On the merits, the RLPA is puzzling. Commendably, it would restore imposing on government the “compelling societal interest—least restrictive means” requirements to justify governmental actions that violate the constitutional right to the free exercise of religion. But that becomes closely akin to the test that, as we have seen, was invalidated by the Supreme Court in 1990. Further, the RLPA would limit protection of religious exercise in programs receiving federal financial assistance, and it oddly singles out land-use regulation as an area for special protection. It is therefore far from being what its title, “Religious Liberty Protection Act,” broadly indicates it to be. Moreover, basing the authority to enact the RLPA on Congress’s power to regulate interstate commerce represents a disservice not only to religion (treating religion as “commerce”) but to the Constitution (a way-out distortion of the Commerce Clause).

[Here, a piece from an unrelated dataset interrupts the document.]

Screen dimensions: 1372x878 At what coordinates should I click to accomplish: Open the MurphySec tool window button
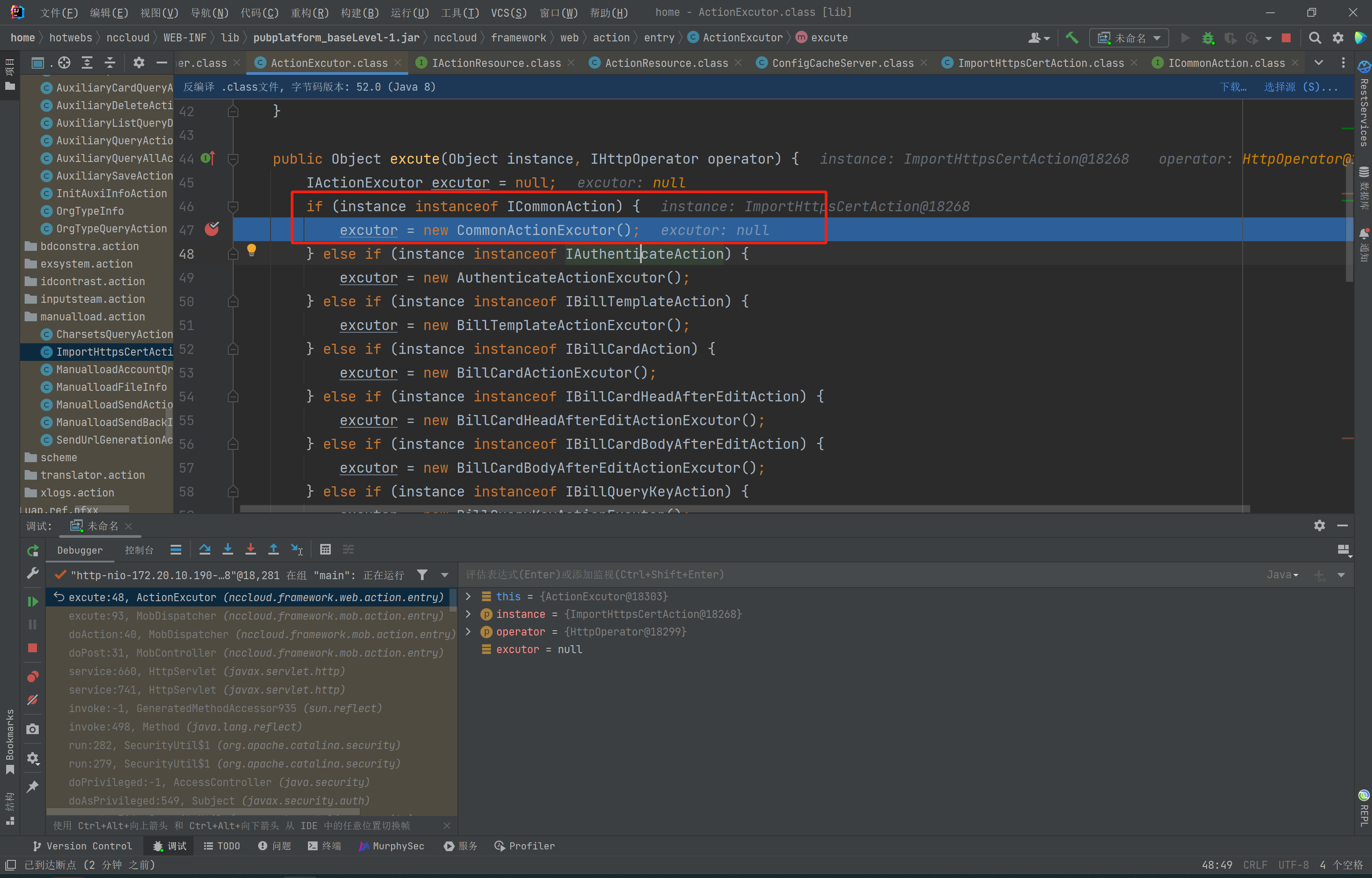[x=391, y=846]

RLPA has been pushed intensively by such religious liberty stalwarts as the National Association of Evangelicals, the Association of Christian Schools International, and Christian Legal Society. A “Coalition for the Free Exercise of Religion,” made up of 80 national organizations, embraces the mainline Jewish and Christian bodies (but not Catholic) as well as a host of militantly secularist groups (ACLU, ADA, Americans United for the Separation of Church and State, American Humanist Association). Their presence in the coalition gives us pause. The fact that conservative evangelical groups are also members should not lend the secularists a sort of innocence by association. The signal fact is that there is no common understanding of religion or its freedom in the coalition—as can readily be seen in the constant endeavors of ACLU and other secularists to sterilize public life of religious manifestation and to deny that liberty of liberties: the liberty to be born.
The downside of all of the above is that no sure prospect for the necessary protection of religious liberty shines forth presently either in our courts or in Congress. The upside is that all of these efforts help keep public consciousness alive to the First Amendment’s first freedom.